Джип стоял носом к дорожке. Ломакин постучал в окно водителю, тот припустил стекло и что-то сказал. Лузгин обходил капот машины и не расслышал.
- Земнова подождем! - крикнул ему Ломакин.
- Я тогда подышу.
Вот ты и снова влип, сказал себе Лузгин, трогая ботинком скат сугроба перед входом на дорожку. Ведь если ты узнал Махита с полувзгляда, то и он наверняка должен был тебя узнать. И коли у него начнутся неприятности, нетрудно будет догадаться, кто тому виной, а неприятности начнутся непременно и, может статься, уже начались - кто знает, что за планы у людей Сорокина. И даже неясно, кого представляет Сорокин: госбезопасность, бюро по борьбе с терроризмом или местное отделение Интерпола. Спросить бы в открытую, да поздно. Ломакин-то едва ли в курсе, а вот Земнов знать может, он ведь сам из органов. Но, судя по тому, как на него и фонд наехали менты, с крышей у Земнова слабовато. Впрочем, из кутузки вышел быстро; видно, некая сила имеется. Теперь представим, что Сорокин взял Махита. Причастен ли тот к похищению внучки старика? Напрямую - едва ли, но связь существует: наркотики. К похищению Ломакина он уж причастен точно - Ломакина держали в Казанлыке, а там Махит был самым главным. Итак, схема простая: берем Махита и предлагаем обмен. У прокурора требуем вернуть заявления, мотив такой: были не в себе, подвергались давлению. Вопрос закрыт, но что делать с Ломакиным? Если Махит работает в контакте с Мамедовым, совладельцем "Сибнефтепрома", тогда получается, что заговор против Ломакина действительно составлен здесь, и зря старик пытался убеждать в обратном. Или не зря, а преднамеренно, стараясь отвести грядущую опасность. Тогда сказал бы прямо, по-мужски, Лузгин бы понял, и Ломакин тоже… Короче, так: вернется Анна - скажу Ломакину, пусть бросает все и уезжает, ничего у него не получится, а сам дописываю свою книгу, и дальше будет видно…

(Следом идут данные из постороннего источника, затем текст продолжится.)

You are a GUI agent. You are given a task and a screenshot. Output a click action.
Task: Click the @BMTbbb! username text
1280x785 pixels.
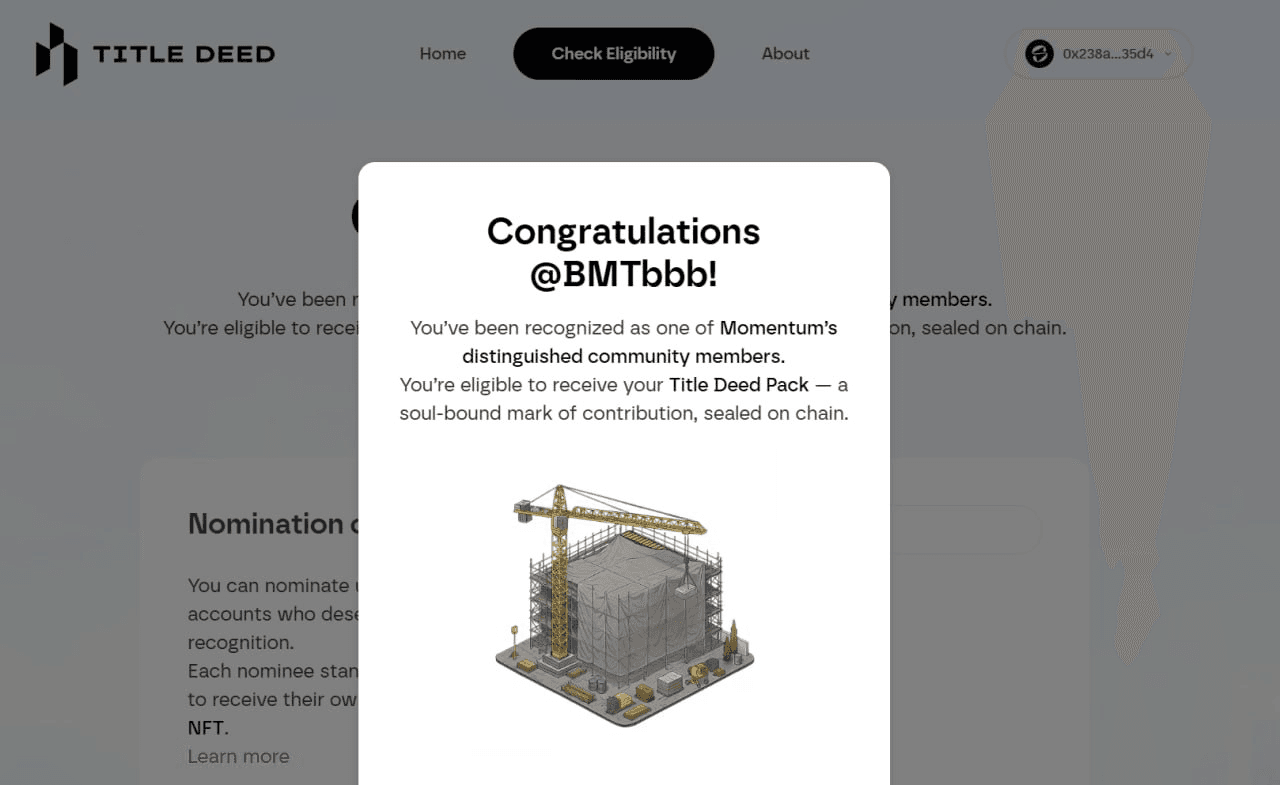click(623, 275)
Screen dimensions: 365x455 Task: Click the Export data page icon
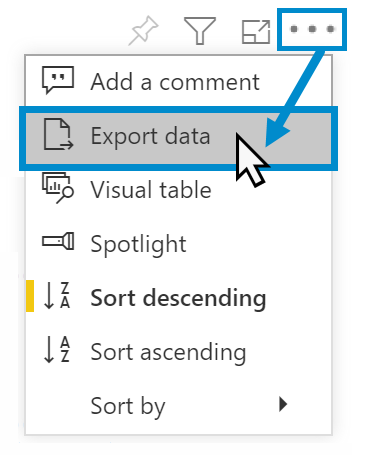click(x=58, y=134)
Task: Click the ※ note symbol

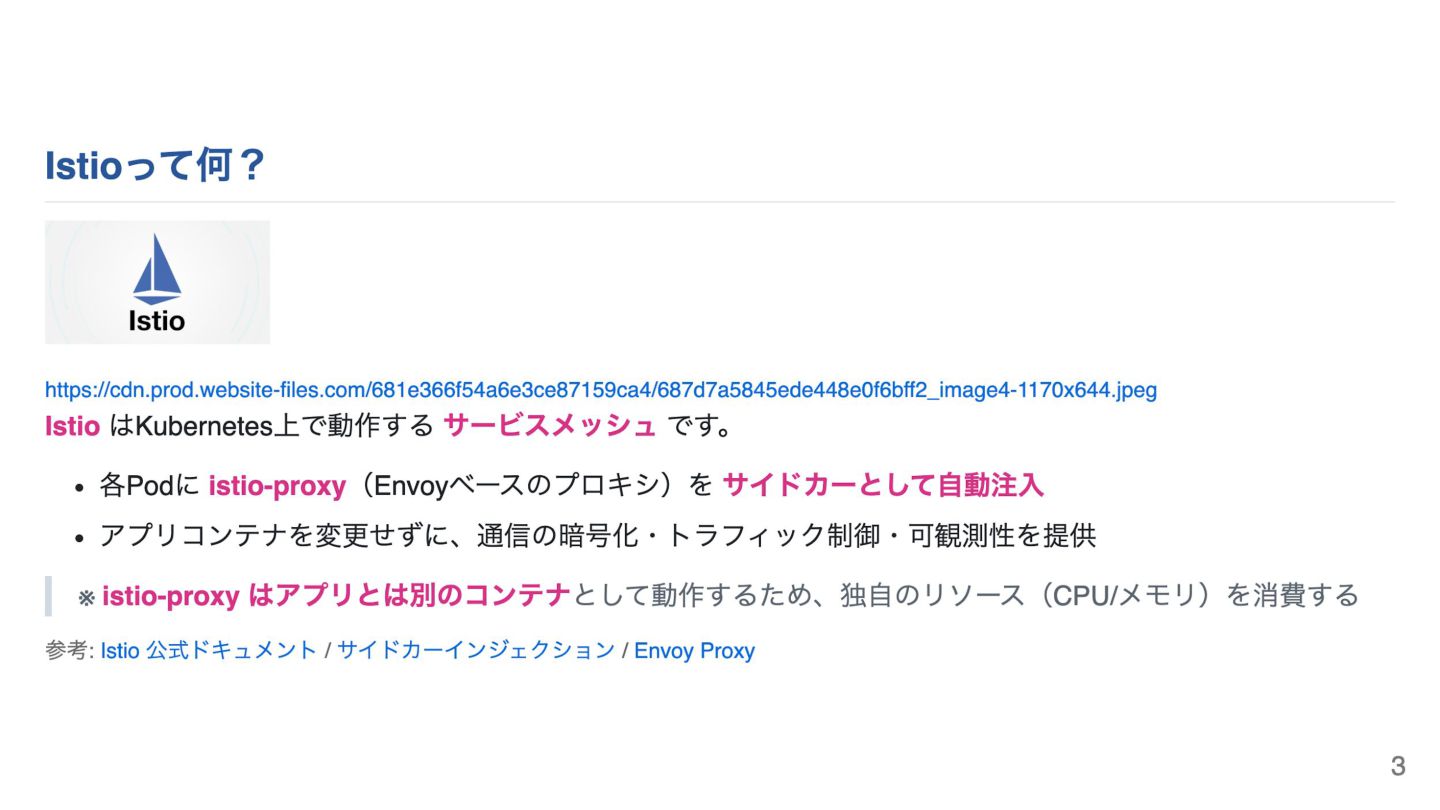Action: point(87,598)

Ледяной коридор был ярок и пуст, словно декорация к зловещей сказке. Лузгин сделал несколько шагов внутрь, снег с крошкой хрустел под подошвами. В стенах коридора были оставлены окна-бойницы, и ночной город смотрелся сквозь них как набор подарочных открыток. Из бойниц сквозило резким ветром, у Лузгина замерзли уши, он снял шапку и принялся отгибать вниз ее пижонскую опушку. В подобном виде шапка делала его похожим на пленного немца, как-то раз он увидел себя в зеркальной витрине магазина и впредь таким макаром старался шапку не носить.
Лузгин расправил слежавшийся на сгибе мех. В глубине ледяного коридора на фоне мерцавшего неоном "Империала" появились две фигуры в темном, одна заметно выше другой, и стали быстрым шагом двигаться по направлению к Лузгину. Ширина реки в этом месте была чуть более ста метров. Лузгин ни с кем встречаться не хотел; он нахлобучил шапку, с коньковым скрежетом провернулся на каблуках и тут же развернулся снова, потому что в деревне Казанлык к нему из переулка вышли трое, и тот, кто шествовал тогда посредине, сейчас шагал по коридору слегка в тени своего высокого спутника.
Запрыгнув на сиденье джипа и хлопнув дверцей, Лузгин сказал отрывисто:
- Махит идет! Поехали!
- Где? - всем телом дернулся Ломакин.
Лузгин показал пальцем сквозь стекло. Две темные фигуры приближались.
- Сидеть, - сказал Ломакин, толкая дверь плечом.
Парень на водительском месте почувствовал неладное, развернулся к Лузгину и неуверенно спросил:
- Знакомые, да?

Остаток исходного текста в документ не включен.